C Scott Hartz, the former chief executive of PricewaterhouseCoopers, is the newest addition to the company’s board. With the addition of Hartz, Siebel Systems’ board now consists of nine directors, according to an Associated Press report.
Hartz joins a board under fire by an investor lawsuit that alleges the directors distributed bushels of lucrative stock options to insiders in violation of the San Mateo, California-based company’s guidelines. In July, San Mateo County Superior Court Judge Quentin Kopp cleared the way for the Teachers Retirement System of Louisiana to continue to pursue its lawsuit against the software maker and to seek punitive damages against both Chief Executive Tom Siebel and members of the company’s board of directors (See Siebel Systems Could Face Punitive Damages For Option Fiasco ).

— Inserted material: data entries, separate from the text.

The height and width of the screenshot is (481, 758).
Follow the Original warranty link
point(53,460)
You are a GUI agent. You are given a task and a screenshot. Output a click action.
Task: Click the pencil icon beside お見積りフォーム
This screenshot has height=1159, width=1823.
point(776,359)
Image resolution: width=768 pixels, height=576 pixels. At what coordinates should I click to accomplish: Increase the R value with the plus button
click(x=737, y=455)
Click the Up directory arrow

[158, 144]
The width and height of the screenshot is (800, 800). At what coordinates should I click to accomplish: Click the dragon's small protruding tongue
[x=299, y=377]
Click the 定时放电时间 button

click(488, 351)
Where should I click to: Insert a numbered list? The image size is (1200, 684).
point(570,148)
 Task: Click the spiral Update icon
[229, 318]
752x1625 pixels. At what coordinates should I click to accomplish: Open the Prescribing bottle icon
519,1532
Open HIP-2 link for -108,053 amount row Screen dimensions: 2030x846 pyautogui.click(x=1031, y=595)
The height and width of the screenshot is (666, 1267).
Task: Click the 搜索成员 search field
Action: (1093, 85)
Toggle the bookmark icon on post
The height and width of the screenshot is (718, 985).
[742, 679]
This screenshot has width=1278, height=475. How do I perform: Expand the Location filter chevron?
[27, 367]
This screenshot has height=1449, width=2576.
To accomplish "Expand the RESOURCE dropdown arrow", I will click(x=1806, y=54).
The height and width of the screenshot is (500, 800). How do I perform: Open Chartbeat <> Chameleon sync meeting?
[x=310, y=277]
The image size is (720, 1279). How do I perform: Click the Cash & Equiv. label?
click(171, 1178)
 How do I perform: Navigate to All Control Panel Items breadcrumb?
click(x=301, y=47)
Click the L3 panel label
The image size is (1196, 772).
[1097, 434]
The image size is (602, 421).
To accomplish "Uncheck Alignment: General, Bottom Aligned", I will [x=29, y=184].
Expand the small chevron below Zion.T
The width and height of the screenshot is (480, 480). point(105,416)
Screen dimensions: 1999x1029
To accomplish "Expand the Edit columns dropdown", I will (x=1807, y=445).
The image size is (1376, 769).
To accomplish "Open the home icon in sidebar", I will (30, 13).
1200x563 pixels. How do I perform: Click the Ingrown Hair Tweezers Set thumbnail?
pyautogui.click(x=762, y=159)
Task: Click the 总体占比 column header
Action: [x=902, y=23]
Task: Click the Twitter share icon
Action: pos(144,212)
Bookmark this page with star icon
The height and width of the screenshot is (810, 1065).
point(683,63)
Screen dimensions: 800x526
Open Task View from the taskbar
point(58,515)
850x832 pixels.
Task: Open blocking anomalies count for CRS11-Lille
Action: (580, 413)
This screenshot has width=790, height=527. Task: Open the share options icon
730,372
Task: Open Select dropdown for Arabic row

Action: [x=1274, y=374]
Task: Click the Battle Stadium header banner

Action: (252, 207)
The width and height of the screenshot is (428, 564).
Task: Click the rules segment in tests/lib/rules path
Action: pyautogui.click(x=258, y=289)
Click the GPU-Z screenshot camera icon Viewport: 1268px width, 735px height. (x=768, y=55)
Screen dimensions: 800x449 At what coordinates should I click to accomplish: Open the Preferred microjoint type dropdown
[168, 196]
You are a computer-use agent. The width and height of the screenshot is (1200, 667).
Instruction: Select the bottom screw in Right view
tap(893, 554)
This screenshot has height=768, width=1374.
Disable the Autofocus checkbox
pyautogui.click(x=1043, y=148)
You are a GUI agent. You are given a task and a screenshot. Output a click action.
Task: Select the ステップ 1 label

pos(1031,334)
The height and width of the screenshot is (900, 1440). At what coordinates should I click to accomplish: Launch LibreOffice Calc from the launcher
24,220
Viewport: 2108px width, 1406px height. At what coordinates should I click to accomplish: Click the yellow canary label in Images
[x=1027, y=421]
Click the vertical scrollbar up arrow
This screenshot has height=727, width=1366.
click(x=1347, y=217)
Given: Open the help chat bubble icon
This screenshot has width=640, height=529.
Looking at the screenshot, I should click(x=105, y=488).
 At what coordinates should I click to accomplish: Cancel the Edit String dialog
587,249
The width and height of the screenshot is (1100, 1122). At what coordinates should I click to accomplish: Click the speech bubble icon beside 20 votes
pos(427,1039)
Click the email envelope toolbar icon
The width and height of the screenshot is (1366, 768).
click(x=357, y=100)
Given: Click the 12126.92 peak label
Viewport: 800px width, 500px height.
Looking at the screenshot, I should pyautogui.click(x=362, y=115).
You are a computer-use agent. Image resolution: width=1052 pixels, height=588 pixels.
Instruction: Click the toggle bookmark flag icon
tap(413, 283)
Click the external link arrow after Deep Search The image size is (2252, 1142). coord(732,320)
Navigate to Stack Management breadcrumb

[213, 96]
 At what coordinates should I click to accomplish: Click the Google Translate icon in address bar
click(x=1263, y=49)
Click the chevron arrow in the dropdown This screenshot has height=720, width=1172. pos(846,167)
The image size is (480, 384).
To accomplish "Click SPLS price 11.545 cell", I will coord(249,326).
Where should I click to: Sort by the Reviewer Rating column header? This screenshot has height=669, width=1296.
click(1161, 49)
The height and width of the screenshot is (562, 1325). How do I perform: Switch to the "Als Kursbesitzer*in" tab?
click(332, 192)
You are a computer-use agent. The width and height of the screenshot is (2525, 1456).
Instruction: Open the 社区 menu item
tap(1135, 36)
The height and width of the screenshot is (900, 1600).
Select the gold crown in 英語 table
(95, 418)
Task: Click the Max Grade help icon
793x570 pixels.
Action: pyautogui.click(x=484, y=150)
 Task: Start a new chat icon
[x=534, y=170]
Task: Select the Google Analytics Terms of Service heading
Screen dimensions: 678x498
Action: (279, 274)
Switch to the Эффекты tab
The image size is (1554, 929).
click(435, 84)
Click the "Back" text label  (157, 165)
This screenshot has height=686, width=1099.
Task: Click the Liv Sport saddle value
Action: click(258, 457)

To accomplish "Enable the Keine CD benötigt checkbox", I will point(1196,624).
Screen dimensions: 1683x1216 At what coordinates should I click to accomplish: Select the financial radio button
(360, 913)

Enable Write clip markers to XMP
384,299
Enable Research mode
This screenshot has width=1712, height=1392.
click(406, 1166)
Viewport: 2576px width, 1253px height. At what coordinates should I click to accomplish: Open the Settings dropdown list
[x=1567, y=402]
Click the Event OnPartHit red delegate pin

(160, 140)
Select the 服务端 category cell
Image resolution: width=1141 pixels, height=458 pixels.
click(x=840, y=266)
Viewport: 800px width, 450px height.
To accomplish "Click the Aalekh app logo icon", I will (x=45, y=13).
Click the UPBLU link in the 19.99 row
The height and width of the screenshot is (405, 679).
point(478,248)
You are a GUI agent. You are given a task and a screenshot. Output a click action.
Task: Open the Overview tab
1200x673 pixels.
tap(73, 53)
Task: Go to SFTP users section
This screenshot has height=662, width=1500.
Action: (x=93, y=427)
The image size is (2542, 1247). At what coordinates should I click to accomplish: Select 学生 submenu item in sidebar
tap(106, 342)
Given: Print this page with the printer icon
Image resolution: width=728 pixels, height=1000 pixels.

The retirement system alleged in its suit the software maker overstated its earnings by obfuscating stock option grants to CEO Siebel – a move that constituted a violation of the company’s own rules for granting options, by both exceeding a cap set on the number of options it was allowed to grant, and, in some cases, issuing options at below market value without expensing the difference in price.
Originally filed September 23, 2002, the lawsuit was amended in November (See Louisiana Fund Lobs More Allegations at Siebel ). Following the addendum, the suit further alleged the improperly issued stock options led to improper accounting that Siebel was aware of when he filed financial statements under the Sarbanes-Oxley Act.
The suit is now scheduled for a November 3, 2003 trial.